Have you looked at the wireguard wiki pages?
Also, we can review your configuration.
Please connect to your OpenWrt device using ssh and copy the output of the following commands and post it here using the "Preformatted text </> " button:
Remember to redact passwords, MAC addresses and any public IP addresses you may have:
ubus call system board
cat /etc/config/network
cat /etc/config/firewall
basically I am trying to configure wireguard to work as a client and server at the same time
basically my vpn has a limit of one wireguard connection and I wanna set up openwrt where i"m connected to my vpn but than reshare vpn connection with via wan ip of server(router) where wireguard would act like a server and share my vpn connection
Wireguard is a peer-to-peer system, unlike the client-server system that OpenVPN uses. So with Wireguard you wouldn't "forward a Wireguard server", you would just set up the allowed IPs of the tunnels and let the Linux kernel do its job and route the packets between the tunnels.

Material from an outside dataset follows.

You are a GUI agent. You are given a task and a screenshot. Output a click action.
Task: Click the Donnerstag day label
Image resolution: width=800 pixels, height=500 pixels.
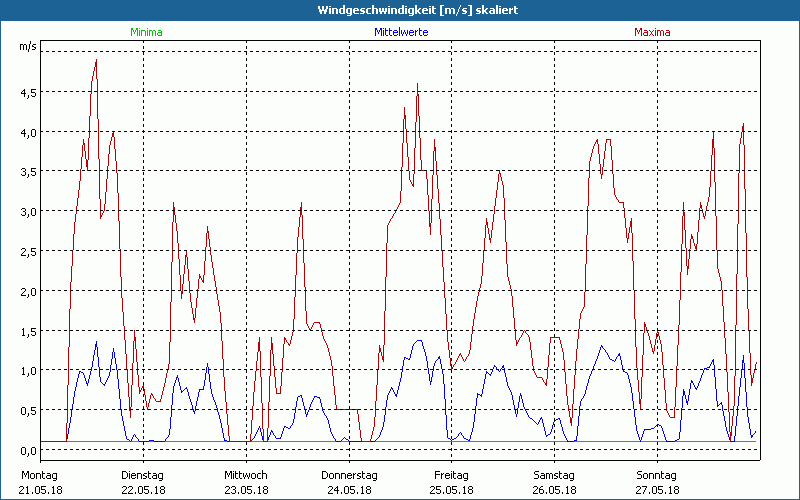click(347, 474)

But before we can issue specific recommendations we need more information about this VPN tunnel you want to share. In the case that you control both ends of the Wireguard tunnel, then "sharing" this tunnel with other clients would be relatively easy. As stated before, you just set the allowed IPs such that traffic destined to your clients go through the shared tunnel. Then you make sure those clients have IPs in those allowed IP ranges.
However, you say your "VPN has a limit of one Wireguard connection". So is this a commercial VPN provider that you are subscribed to? Does this VPN route an entire subnet to you or does it only give you a single IP address? If it only gives you a single IP address, then it's less straightforward.
Either way, are you sure you want to share a VPN connection this way? This adds an extra two hops before packets reach the client devices, increasing latency by quite a bit. Since it appears you want to access the OpenWrt router remotely, packets would have to move in and out of the WAN interface, so there are bandwidth considerations at play here as well.